- _How to complete this task_: Look through the material below and copy exactly the lines from the line with "Given: Like thetrenchesstudioone's" to the line with "The image size is (924, 1295).", those two lines included.

- _Records to use_:
○ ○ ○ ○ ○ ○ ○

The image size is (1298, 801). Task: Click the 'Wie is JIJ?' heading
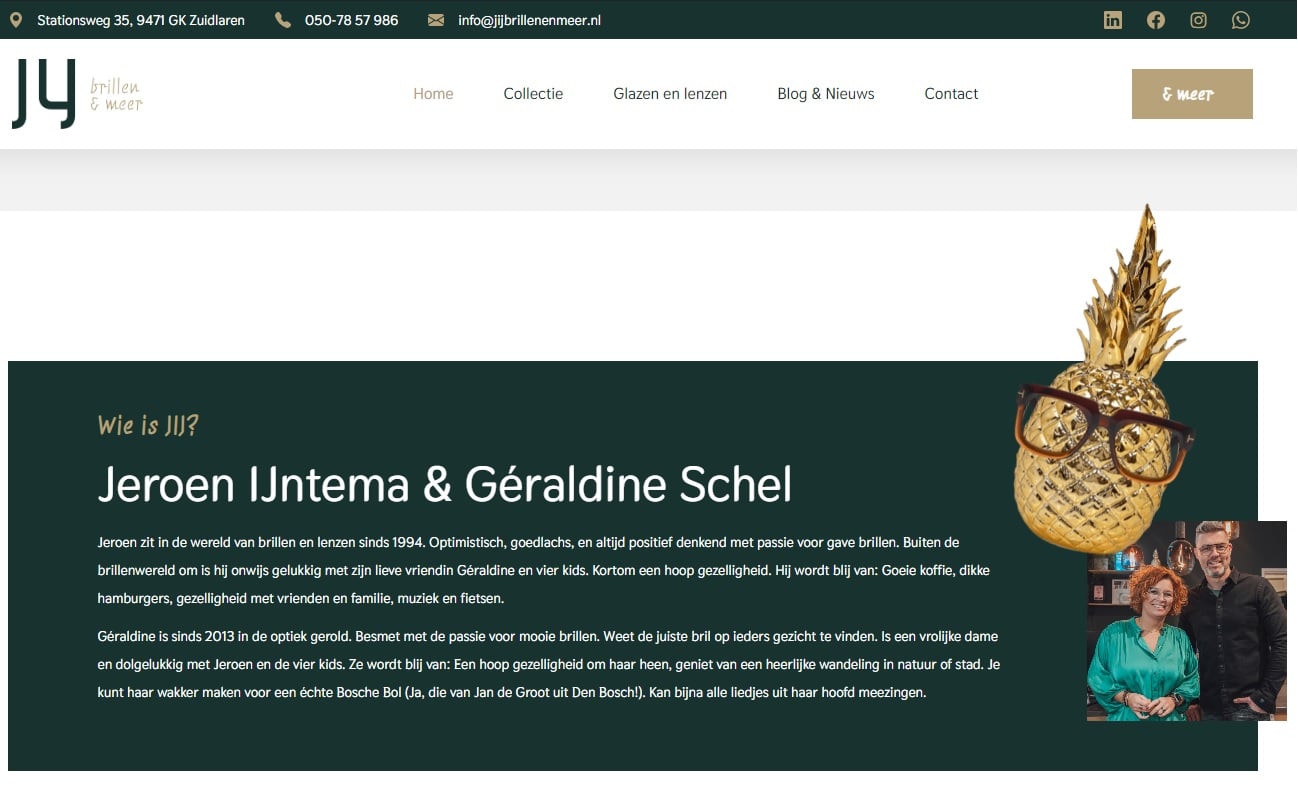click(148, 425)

○ ○ ○ ○ ○ ○ ○

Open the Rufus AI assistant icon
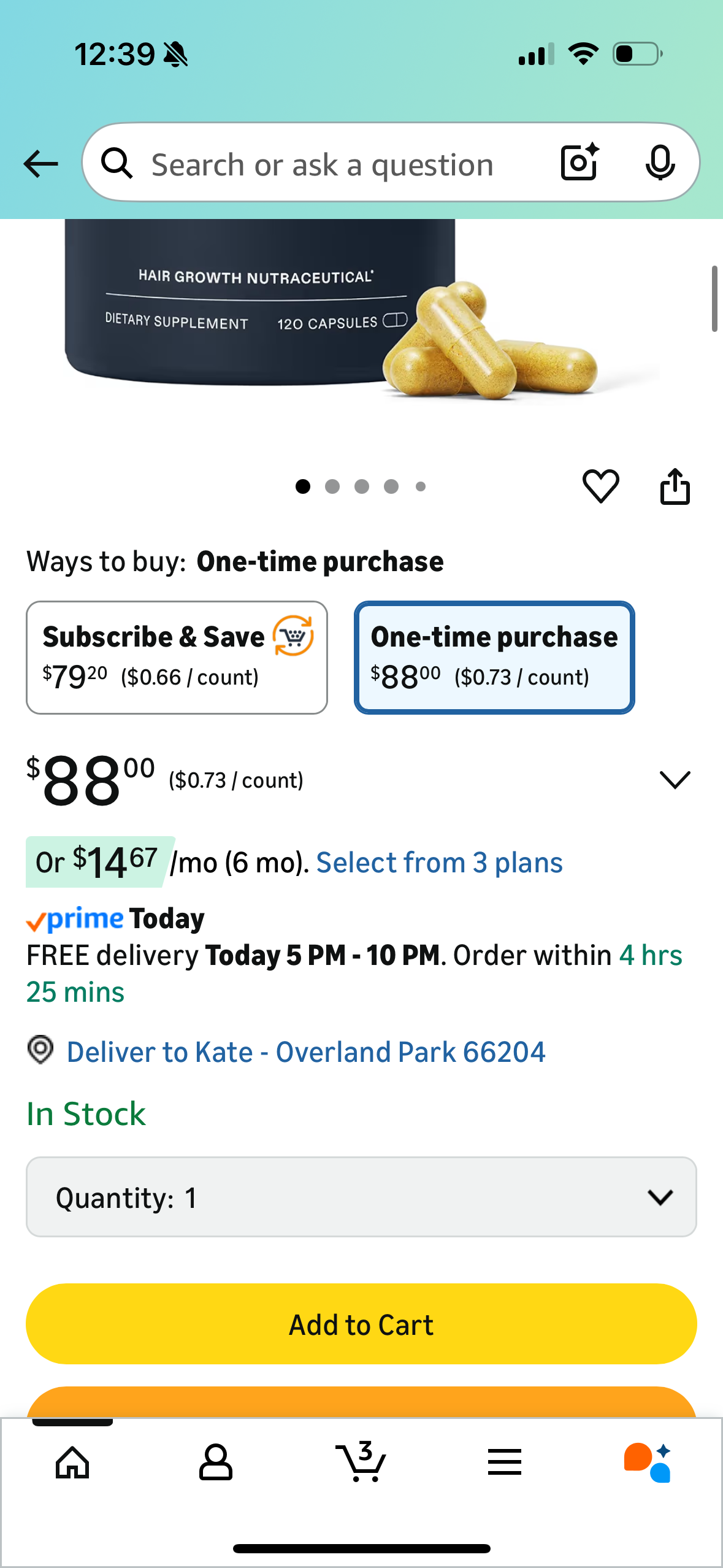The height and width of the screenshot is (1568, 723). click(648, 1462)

○ ○ ○ ○ ○ ○ ○

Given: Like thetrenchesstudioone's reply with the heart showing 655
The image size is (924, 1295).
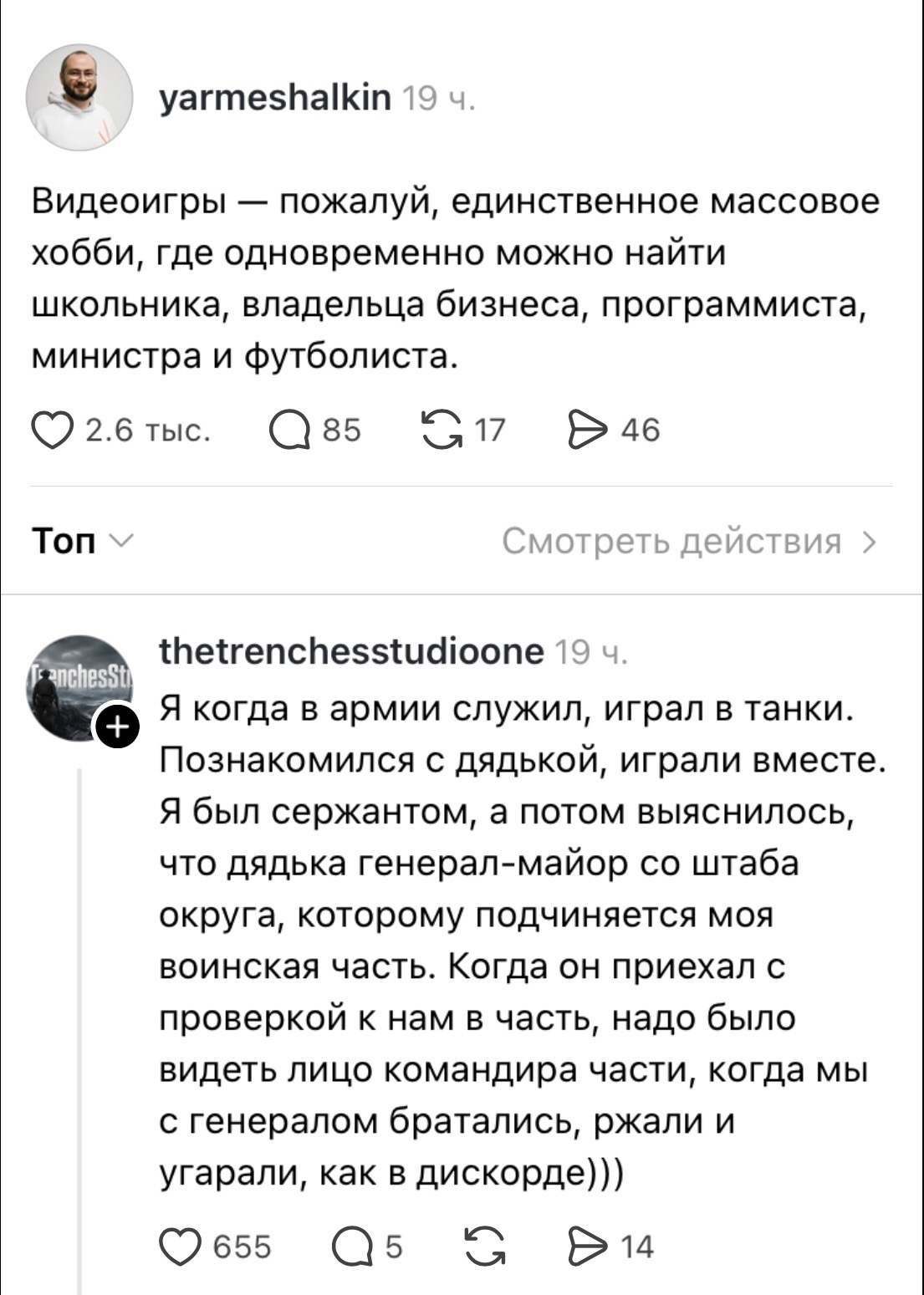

○ ○ ○ ○ ○ ○ ○

- _Result of this exercise_:
Given: Like thetrenchesstudioone's reply with the heart showing 655
The image size is (924, 1295).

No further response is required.